··· Excerpt provided

[CRIU] [PATCH 2/2] restore: correctly restore cgroup mounts inside a container

Thu Mar 24 07:14:00 PDT 2016

On Thu, Mar 24, 2016 at 05:11:31PM +0300, Pavel Emelyanov wrote:
> On 03/24/2016 05:00 PM, Tycho Andersen wrote:
> > On Thu, Mar 24, 2016 at 10:16:30AM +0300, Pavel Emelyanov wrote:
> >> On 03/24/2016 12:41 AM, Tycho Andersen wrote:
> >>> Before the nsroot= mount option, we were just getting lucky because the
> >>> cgroup superblocks "matched" when inspecting them from userspace, so we
> >>> were actually getting a bind mount from the host when migrating from within
> >>> cgroup namespaces.
> >>>
> >>> Instead, let's actually do a new (i.e. not a bind mount) for cgroup
> >>> namespaces. For this, we need two things:
> >>>
> >>> 1. to prepare the cgroup namespace (and thus the cgroups) before the mount
> >>>    ns, so when the mount() occurrs it is relative to the right cgroup path.
> >>>
> >>> 2. not reject cgroup filesystems with no root. A cgroup ns mount looks
> >>>    like:
> >>>
> >>> 	 223 222 0:22 /lxc/unpriv /sys/fs/cgroup/systemd rw,nosuid,nodev,noexec,relatime - cgroup cgroup rw,xattr,release_agent=/lib/systemd/systemd-cgroups-agent,name=systemd,nsroot=/lxc/unpriv
> >>>
> >>>    i.e. it has /lxc/unpriv as its root, and thus doesn't look rooted to CRIU.
> >>>    Let's allow cgroup mounts to be unrooted so we can deal with this.
> >>
> >> Am I right that the only problem here is that criu doesn't support mounting
> >> of anything that doesn't have root mount? If so, the correct fix would be
> >> to support _this_ by creating a temporary root mount, then umounting it at
> >> the very end.
> > 
> > Yes. One problem with creating this temporary mount is that any mount
> > of cgroupfs is created relative to the task's current cgroup ns root.
> > So we'd have to create this temporary mount, restore cgroup ns, and
> > then do the real mount restore, which would effectively just be
> > another completely new and unrelated mount. I don't see what the
> > temporary root mount buys us in this case.
> 
> Ah, I see. The mountpoint that is normally non-root mount turns out to
> effectively be such in case we call mount() from inside the cgroup ns, right?

Yes, exactly. I agree that the patch looks a little weird, though, so
I am open to changing this bit, I'm just not sure what the best way
is, if any.

Tycho

······
··· Data section

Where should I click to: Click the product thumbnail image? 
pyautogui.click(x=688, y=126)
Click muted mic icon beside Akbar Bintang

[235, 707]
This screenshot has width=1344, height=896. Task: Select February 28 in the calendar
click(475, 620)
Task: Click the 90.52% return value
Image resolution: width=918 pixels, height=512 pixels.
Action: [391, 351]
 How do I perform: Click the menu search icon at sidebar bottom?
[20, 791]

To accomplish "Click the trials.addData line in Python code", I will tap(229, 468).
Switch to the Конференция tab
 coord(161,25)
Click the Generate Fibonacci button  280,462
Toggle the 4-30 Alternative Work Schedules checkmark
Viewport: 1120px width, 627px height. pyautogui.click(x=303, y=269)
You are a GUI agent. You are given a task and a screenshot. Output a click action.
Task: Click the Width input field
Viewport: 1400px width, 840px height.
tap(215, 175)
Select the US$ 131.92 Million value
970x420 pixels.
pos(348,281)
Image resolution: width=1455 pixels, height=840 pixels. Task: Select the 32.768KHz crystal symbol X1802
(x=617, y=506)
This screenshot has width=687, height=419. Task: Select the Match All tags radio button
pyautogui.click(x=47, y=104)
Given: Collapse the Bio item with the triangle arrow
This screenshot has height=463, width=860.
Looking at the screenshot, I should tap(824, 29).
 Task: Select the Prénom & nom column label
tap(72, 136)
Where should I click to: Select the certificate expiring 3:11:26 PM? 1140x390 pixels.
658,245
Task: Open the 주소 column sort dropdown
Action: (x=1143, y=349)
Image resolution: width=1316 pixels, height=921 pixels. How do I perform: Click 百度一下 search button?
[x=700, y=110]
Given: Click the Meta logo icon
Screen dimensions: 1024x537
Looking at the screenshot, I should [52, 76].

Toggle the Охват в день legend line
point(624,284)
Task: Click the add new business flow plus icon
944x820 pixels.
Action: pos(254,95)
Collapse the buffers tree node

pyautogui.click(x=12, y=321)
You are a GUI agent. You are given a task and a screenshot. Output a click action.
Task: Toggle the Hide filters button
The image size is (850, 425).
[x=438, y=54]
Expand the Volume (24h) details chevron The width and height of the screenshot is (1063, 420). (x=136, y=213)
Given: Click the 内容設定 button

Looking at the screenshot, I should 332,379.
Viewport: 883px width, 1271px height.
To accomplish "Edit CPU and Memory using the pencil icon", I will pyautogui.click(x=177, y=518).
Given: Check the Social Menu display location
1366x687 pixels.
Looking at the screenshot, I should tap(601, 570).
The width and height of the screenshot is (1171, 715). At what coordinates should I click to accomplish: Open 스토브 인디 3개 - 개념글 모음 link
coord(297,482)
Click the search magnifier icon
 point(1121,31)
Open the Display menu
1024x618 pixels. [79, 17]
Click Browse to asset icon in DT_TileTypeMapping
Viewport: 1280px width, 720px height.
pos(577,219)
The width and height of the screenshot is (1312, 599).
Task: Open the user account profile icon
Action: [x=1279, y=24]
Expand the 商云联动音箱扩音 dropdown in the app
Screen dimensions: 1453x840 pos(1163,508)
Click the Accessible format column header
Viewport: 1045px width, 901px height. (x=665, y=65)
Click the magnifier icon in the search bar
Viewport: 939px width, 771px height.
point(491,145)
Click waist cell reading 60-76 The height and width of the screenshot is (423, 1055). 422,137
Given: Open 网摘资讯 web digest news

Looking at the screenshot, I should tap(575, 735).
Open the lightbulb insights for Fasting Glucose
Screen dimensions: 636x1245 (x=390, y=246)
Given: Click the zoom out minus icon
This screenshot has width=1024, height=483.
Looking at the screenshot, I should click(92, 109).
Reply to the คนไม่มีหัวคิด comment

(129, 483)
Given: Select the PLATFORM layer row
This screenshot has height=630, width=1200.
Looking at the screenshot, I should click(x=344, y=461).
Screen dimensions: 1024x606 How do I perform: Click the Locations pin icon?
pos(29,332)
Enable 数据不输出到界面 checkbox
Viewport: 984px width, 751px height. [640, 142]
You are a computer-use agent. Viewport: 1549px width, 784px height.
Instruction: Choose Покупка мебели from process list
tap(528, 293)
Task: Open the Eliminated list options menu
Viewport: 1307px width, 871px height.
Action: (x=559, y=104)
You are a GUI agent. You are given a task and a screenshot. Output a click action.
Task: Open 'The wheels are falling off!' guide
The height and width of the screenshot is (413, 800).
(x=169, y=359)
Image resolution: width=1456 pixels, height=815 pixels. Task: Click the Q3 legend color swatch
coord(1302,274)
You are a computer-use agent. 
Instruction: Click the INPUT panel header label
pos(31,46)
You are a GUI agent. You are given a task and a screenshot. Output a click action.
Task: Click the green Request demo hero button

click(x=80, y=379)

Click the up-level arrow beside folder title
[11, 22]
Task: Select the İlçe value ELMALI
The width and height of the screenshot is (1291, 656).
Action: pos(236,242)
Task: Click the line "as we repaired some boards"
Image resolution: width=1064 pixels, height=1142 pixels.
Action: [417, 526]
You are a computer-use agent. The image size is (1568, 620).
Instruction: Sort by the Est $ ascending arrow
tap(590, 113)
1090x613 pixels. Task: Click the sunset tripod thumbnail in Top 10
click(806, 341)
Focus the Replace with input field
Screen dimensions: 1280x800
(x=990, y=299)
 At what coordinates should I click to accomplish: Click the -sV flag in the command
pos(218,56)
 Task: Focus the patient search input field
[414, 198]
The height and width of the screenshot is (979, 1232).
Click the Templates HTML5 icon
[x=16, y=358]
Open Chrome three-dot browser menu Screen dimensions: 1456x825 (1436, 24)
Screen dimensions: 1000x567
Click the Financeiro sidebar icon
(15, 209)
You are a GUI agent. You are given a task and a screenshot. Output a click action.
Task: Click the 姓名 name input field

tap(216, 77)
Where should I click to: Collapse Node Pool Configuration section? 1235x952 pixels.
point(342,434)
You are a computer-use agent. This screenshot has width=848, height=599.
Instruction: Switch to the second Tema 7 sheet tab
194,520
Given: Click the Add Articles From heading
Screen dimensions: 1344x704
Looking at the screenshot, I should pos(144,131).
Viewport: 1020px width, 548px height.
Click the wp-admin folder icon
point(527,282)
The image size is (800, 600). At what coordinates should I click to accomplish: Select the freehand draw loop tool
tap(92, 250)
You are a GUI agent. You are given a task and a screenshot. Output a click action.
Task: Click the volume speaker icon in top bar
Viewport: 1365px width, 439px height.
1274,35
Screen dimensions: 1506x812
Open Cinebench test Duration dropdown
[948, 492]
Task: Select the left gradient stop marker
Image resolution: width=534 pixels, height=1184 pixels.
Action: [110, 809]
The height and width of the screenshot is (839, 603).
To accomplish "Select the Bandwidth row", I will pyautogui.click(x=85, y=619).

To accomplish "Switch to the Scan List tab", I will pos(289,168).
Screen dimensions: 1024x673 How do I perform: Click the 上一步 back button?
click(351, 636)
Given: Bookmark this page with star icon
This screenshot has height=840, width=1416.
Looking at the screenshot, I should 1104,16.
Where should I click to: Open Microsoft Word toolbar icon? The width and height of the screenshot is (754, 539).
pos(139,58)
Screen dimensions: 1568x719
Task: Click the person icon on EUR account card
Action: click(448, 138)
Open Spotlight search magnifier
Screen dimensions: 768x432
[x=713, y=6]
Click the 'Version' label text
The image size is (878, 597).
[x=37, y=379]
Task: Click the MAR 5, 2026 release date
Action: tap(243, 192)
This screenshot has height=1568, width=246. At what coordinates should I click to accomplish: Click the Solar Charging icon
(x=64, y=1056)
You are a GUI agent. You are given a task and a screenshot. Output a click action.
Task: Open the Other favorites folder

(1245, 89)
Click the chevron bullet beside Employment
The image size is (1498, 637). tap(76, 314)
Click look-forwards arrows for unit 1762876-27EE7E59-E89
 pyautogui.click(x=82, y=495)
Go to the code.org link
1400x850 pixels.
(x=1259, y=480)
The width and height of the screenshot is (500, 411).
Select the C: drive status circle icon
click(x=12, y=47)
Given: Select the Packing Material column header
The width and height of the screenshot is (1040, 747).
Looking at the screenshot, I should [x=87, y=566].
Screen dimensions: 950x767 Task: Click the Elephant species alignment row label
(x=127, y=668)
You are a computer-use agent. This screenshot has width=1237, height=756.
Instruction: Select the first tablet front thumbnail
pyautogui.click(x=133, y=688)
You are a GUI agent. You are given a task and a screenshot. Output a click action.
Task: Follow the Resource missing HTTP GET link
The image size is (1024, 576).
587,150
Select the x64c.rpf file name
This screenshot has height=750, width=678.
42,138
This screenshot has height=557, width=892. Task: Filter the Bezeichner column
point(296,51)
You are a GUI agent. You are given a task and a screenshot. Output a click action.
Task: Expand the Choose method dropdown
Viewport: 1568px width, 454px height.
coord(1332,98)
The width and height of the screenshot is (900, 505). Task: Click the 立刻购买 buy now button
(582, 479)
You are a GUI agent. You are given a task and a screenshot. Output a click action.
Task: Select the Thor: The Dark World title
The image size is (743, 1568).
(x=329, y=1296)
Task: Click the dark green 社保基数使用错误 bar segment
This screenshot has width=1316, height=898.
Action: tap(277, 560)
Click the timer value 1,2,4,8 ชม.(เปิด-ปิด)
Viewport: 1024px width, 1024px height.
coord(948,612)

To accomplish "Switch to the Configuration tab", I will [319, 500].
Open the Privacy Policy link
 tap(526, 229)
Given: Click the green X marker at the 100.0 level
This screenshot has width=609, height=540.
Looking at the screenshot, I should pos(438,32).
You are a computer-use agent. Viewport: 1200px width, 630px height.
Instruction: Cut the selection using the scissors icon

······

• Stated problem 1:
In the CRIU patch thread, what path does the example cgroup namespace mount have as its root?
• Stated problem 2:
Reproduce the part of the CRIU patch thread that opens with the words containing "On Thu, Mar 24, 2016 at 05:11:31PM" and closes with "right cgroup path.".

• Correct answer 1:
/lxc/unpriv

• Correct answer 2:
On Thu, Mar 24, 2016 at 05:11:31PM +0300, Pavel Emelyanov wrote:
> On 03/24/2016 05:00 PM, Tycho Andersen wrote:
> > On Thu, Mar 24, 2016 at 10:16:30AM +0300, Pavel Emelyanov wrote:
> >> On 03/24/2016 12:41 AM, Tycho Andersen wrote:
> >>> Before the nsroot= mount option, we were just getting lucky because the
> >>> cgroup superblocks "matched" when inspecting them from userspace, so we
> >>> were actually getting a bind mount from the host when migrating from within
> >>> cgroup namespaces.
> >>>
> >>> Instead, let's actually do a new (i.e. not a bind mount) for cgroup
> >>> namespaces. For this, we need two things:
> >>>
> >>> 1. to prepare the cgroup namespace (and thus the cgroups) before the mount
> >>>    ns, so when the mount() occurrs it is relative to the right cgroup path.